Eric J Ma's Website

Deploying Ollama on Modal

written by Eric J. Ma on 2024-11-14 | tags: modal deployment open source api cloud gpu software models ollama large language models


I recently learned how to deploy Ollama to Modal! I mostly copied code from another source but modified it just enough that I think I have upgraded my mental model of Modal and want to leave notes. My motivation here was to gain access to open source models that are larger than can fit comfortably on my 16GB M1 MacBook Air.

Credits

In this case, I feel obliged to give credit where credit is due:

  • The Modal Blog has a lot of great resources.
  • The original code by Irfan Sharif was great for my learning journey.

The script

If you're here just for the script, then this is what you'll want:

# file: endpoint.py
import modal
import os
import subprocess
import time

MODEL = os.environ.get("MODEL", "llama3.1")
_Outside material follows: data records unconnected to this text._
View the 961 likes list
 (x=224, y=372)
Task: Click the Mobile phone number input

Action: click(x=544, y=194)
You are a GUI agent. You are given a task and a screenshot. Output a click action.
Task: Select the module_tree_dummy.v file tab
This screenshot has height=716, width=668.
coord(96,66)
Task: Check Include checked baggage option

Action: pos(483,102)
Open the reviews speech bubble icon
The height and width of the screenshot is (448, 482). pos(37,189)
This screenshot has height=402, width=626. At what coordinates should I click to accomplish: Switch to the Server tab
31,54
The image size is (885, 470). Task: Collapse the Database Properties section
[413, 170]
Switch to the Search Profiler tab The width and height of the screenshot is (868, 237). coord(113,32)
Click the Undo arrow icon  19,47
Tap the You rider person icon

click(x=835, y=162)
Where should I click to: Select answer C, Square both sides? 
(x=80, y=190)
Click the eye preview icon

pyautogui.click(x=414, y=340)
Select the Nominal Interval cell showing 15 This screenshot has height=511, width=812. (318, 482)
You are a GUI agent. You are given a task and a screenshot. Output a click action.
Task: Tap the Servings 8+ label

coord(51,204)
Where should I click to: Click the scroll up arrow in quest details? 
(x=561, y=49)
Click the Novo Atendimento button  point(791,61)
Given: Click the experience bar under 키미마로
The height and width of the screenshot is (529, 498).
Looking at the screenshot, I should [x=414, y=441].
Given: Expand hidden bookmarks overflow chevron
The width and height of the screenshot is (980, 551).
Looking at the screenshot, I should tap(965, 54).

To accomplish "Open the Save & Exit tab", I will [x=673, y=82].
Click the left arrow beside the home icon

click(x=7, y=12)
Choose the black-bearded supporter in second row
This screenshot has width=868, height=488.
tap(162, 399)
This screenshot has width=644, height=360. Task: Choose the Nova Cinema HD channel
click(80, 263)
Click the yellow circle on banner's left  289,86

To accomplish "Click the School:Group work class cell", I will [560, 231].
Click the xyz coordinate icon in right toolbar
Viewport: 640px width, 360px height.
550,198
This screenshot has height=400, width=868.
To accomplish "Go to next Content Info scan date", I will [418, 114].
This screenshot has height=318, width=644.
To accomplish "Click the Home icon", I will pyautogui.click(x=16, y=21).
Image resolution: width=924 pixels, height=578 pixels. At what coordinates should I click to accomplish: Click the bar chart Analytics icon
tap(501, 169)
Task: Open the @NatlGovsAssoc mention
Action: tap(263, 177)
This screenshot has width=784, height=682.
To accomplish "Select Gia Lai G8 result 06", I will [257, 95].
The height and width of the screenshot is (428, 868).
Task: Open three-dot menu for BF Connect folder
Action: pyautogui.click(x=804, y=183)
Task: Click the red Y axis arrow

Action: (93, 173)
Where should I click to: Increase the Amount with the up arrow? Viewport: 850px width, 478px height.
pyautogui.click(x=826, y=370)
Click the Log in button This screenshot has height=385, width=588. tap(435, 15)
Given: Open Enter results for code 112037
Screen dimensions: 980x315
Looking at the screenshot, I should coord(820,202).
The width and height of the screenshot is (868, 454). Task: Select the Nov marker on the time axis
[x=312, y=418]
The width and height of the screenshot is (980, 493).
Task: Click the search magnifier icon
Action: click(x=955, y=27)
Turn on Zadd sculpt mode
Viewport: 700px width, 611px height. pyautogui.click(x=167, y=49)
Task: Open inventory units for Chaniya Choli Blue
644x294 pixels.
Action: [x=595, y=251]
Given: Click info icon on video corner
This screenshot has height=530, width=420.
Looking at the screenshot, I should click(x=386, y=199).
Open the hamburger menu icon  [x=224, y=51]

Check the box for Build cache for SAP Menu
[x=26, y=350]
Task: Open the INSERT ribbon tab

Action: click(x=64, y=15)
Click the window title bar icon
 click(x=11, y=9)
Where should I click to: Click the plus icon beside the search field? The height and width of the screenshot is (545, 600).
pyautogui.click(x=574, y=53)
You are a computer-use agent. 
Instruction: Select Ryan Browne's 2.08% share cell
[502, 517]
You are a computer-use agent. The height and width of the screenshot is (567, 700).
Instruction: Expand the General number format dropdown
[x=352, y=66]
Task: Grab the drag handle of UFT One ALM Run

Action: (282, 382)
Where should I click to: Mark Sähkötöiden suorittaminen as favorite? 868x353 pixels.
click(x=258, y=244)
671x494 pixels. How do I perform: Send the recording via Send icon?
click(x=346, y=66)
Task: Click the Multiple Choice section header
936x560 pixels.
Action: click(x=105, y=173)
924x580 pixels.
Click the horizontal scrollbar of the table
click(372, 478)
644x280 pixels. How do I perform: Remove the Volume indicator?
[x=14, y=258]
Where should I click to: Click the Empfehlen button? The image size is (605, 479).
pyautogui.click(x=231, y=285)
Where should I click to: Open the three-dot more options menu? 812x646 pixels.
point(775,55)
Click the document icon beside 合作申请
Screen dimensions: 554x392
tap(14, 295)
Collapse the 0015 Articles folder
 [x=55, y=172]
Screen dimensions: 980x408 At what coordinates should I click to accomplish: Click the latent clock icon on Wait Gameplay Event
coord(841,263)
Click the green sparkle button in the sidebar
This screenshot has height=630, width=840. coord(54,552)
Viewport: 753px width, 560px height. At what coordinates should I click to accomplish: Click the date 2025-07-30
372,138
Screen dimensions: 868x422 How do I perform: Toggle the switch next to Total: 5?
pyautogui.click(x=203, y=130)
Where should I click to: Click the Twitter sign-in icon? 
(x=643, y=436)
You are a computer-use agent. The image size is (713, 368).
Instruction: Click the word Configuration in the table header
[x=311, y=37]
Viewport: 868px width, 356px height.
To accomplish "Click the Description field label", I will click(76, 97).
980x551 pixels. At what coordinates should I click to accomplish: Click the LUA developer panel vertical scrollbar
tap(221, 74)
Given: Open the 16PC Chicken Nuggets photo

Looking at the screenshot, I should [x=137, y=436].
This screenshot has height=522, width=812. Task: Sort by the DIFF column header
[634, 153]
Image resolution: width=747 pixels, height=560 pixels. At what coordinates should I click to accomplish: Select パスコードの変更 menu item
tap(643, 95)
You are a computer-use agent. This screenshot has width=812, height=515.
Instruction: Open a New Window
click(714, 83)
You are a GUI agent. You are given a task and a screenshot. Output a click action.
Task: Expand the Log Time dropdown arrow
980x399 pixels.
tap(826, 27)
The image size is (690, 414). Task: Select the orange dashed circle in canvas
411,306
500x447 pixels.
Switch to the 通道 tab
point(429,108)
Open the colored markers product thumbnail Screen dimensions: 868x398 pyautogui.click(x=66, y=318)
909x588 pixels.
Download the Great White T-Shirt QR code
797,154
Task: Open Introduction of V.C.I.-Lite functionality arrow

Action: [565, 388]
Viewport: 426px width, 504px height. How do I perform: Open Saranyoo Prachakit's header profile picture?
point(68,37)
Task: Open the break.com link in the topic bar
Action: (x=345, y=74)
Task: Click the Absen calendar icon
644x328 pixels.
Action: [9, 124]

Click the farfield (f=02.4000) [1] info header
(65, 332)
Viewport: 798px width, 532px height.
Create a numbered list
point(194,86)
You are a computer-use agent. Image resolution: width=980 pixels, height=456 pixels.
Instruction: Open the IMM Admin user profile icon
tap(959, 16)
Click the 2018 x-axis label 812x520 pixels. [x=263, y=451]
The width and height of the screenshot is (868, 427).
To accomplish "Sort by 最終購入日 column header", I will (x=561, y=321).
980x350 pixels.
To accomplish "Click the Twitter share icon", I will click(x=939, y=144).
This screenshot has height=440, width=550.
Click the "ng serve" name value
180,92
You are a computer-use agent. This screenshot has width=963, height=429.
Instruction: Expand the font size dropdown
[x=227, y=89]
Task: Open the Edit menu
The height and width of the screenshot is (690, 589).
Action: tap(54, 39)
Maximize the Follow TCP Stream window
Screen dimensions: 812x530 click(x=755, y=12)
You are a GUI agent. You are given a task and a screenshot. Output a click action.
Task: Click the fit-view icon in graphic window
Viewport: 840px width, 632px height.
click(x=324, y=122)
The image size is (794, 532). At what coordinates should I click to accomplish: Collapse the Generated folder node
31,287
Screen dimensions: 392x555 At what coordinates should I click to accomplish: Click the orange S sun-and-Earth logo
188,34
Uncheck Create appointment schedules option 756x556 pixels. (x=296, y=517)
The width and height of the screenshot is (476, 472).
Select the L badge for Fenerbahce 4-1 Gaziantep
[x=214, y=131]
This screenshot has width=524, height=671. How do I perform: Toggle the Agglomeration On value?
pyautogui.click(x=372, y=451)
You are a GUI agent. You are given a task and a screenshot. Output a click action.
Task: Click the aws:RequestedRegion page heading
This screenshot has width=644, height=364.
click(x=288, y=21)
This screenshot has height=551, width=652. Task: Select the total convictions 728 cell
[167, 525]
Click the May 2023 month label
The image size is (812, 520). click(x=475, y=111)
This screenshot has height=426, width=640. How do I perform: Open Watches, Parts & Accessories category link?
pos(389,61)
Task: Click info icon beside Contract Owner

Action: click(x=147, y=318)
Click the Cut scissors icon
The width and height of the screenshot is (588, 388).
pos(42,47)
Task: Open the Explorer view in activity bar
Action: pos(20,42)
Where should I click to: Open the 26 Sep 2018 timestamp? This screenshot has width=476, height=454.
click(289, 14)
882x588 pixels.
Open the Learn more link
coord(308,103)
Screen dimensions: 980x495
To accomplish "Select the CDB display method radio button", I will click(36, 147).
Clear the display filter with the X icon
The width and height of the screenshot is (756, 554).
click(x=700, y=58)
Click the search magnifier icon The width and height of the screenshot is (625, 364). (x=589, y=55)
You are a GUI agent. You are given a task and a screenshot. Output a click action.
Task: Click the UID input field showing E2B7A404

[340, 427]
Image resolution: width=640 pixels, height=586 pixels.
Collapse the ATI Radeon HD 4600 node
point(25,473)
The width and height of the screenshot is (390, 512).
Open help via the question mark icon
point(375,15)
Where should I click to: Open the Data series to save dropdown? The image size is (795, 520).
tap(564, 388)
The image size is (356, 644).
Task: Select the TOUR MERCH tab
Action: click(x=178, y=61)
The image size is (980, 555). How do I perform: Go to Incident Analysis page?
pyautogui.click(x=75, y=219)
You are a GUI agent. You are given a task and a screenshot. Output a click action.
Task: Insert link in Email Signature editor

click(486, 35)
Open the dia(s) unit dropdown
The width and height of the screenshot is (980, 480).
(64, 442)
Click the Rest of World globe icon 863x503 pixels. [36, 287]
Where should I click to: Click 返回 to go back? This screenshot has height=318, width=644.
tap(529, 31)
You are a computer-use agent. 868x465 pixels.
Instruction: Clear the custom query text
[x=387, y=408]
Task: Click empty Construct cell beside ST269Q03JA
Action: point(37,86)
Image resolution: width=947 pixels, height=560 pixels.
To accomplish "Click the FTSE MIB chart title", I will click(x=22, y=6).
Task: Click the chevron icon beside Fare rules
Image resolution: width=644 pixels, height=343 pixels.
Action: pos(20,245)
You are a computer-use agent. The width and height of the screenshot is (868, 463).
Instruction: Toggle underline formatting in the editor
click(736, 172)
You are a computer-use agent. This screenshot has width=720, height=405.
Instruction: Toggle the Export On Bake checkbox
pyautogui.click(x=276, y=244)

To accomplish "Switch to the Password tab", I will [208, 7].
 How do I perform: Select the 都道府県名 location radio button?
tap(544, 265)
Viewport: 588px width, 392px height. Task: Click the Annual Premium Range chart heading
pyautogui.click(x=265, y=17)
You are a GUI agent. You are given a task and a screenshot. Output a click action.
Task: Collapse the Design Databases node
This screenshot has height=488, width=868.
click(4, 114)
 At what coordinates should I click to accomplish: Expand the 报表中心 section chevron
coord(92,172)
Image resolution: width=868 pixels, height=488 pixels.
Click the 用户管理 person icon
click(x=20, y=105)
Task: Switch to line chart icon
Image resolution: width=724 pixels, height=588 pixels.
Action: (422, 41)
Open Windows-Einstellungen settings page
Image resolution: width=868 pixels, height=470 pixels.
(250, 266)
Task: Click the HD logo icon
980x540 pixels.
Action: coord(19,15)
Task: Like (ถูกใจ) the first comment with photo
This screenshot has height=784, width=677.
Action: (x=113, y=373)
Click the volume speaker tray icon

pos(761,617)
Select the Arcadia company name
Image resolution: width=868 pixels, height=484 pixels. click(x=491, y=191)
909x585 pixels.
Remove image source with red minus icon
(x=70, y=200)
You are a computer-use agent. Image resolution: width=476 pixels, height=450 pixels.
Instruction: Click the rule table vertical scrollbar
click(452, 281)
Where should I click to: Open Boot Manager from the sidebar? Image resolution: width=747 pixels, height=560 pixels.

DEFAULT_MODELS = ["llama3.1", "gemma2:9b", "phi3", "qwen2.5:32b"]


def pull():
    subprocess.run(["systemctl", "daemon-reload"])
    subprocess.run(["systemctl", "enable", "ollama"])
    subprocess.run(["systemctl", "start", "ollama"])
    wait_for_ollama()
    for model in DEFAULT_MODELS:
        subprocess.run(["ollama", "pull", model], stdout=subprocess.PIPE)


def wait_for_ollama(timeout: int = 30, interval: int = 2) -> None:
    """Wait for Ollama service to be ready.

    :param timeout: Maximum time to wait in seconds
    :param interval: Time between checks in seconds
    """
    import httpx
    from loguru import logger

    start_time = time.time()
    while True:
        try:
            response = httpx.get("http://localhost:11434/api/version")
            if response.status_code == 200:
                logger.info("Ollama service is ready")
                return
        except httpx.ConnectError:
            if time.time() - start_time > timeout:
                raise TimeoutError("Ollama service failed to start")
            logger.info(
                f"Waiting for Ollama service... ({int(time.time() - start_time)}s)"
            )
            time.sleep(interval)


image = (
    modal.Image.debian_slim()
    .apt_install("curl", "systemctl")
    .run_commands(  # from https://github.com/ollama/ollama/blob/main/docs/linux.md
        "curl -L https://ollama.com/download/ollama-linux-amd64.tgz -o ollama-linux-amd64.tgz",
        "tar -C /usr -xzf ollama-linux-amd64.tgz",
        "useradd -r -s /bin/false -U -m -d /usr/share/ollama ollama",
        "usermod -a -G ollama $(whoami)",
    )
    .copy_local_file("ollama.service", "/etc/systemd/system/ollama.service")
    .pip_install("ollama", "httpx", "loguru")
    .run_function(pull)
)
app = modal.App(name="ollama", image=image)


@app.cls(
    gpu=modal.gpu.A10G(count=1),
    container_idle_timeout=300,
)
class Ollama:
    @modal.build()
    def build(self):
        subprocess.run(["systemctl", "daemon-reload"])
        subprocess.run(["systemctl", "enable", "ollama"])

    @modal.enter()
    def enter(self):
        subprocess.run(["systemctl", "start", "ollama"])
        wait_for_ollama()
        subprocess.run(["ollama", "pull", MODEL])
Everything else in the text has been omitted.